Plates-formes de livraison, box culinaires et applis anti-gaspi : dans quelle mesure l’IA et la foodtech réinventent-elles notre façon de manger en ville ? Des innovations des grandes applis aux initiatives éthiques locales, la technologie façonne l’expérience culinaire des millennials urbains, entre praticité, quête de sens et plaisir authentique.

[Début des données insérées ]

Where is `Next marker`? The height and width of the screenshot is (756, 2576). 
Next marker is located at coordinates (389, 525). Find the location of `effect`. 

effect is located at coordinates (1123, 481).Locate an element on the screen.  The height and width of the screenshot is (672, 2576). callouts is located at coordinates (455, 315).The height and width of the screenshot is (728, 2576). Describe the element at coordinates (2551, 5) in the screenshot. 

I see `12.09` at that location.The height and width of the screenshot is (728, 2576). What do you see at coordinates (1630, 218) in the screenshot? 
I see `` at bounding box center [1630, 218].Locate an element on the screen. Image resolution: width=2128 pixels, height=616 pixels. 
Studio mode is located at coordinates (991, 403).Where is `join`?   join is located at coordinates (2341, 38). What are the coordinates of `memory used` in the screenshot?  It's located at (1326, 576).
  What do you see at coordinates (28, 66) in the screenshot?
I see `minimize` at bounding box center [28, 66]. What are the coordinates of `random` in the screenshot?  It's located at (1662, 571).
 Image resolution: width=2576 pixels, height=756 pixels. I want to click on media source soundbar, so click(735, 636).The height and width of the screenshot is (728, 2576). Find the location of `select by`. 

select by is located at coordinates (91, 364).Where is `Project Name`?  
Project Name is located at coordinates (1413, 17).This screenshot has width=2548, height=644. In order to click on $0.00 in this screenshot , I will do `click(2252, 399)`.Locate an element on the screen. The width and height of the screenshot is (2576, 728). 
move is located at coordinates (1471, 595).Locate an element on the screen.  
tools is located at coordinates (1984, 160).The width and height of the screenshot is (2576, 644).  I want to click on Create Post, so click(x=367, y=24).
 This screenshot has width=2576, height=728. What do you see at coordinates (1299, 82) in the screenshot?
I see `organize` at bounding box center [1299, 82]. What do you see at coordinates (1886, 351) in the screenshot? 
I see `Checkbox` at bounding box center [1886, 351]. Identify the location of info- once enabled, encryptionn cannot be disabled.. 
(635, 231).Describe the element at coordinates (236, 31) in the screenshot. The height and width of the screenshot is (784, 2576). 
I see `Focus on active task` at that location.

Street-food, box culinaires et plats à la demande : pour toute une génération de jeunes urbains, la livraison de repas et la cuisine à domicile se vivent désormais entre applis mobiles, quête d’authenticité et dernières innovations technologiques. À Paris comme à Lyon, à l’heure des “samedi pluvieux/canapé”, des débordements d’agenda ou juste des envies d’explorer la food d’ailleurs, des plateformes comme Deliveroo, Uber Eats et Too Good To Go s’imposent… mais elles changent aussi radicalement de visage.
Depuis 2024, la foodtech connaît un tournant : l’intelligence artificielle investit les plateformes — génération de photos alléchantes de plats, recommandations personnalisées, chat en temps réel, paiement pour le partage de photos par les clients. Des outils testés à grande échelle lors de VivaTech, plus grand rendez-vous européen des startups, où les enjeux de digitalisation, d’inclusivité et de bien-être étaient partout discutés.
Rapidité, éthique (gammes vegan, options locales, circuits courts), anti-gaspi, mais aussi désir de personnalisation et de reconnexion à la cuisine “faite maison” sont recherchés — entre box DIY et recettes élaborées avec les nouveaux équipements connectés. Derrière le miroir de ces applis et IA ludiques, des questions sensibles restent posées : goutte de “fake food” dans le contenu livré, brouillage de la frontière entre travail salarié et indépendant chez les livreurs, place du “vrai” dans une expérience de plus en plus digitalisée.
En l’espace de quelques années, la foodtech s’est imposée comme un pilier du quotidien urbain : en 2023, le marché de la livraison de repas en France a dépassé les 5,4 milliards d’euros, porté par des plateformes comme Uber Eats, Deliveroo ou encore le boom des apps anti-gaspi type Too Good To Go (plus de 13 millions d’utilisateurs dans l’Hexagone). Selon une étude France Digitale/IFOP, 73% des 18-34 ans utilisent au moins une appli de livraison ou anti-gaspillage chaque mois, que ce soit pour un ramen express à minuit, sauver des éclairs invendus ou tester un resto veggie du quartier.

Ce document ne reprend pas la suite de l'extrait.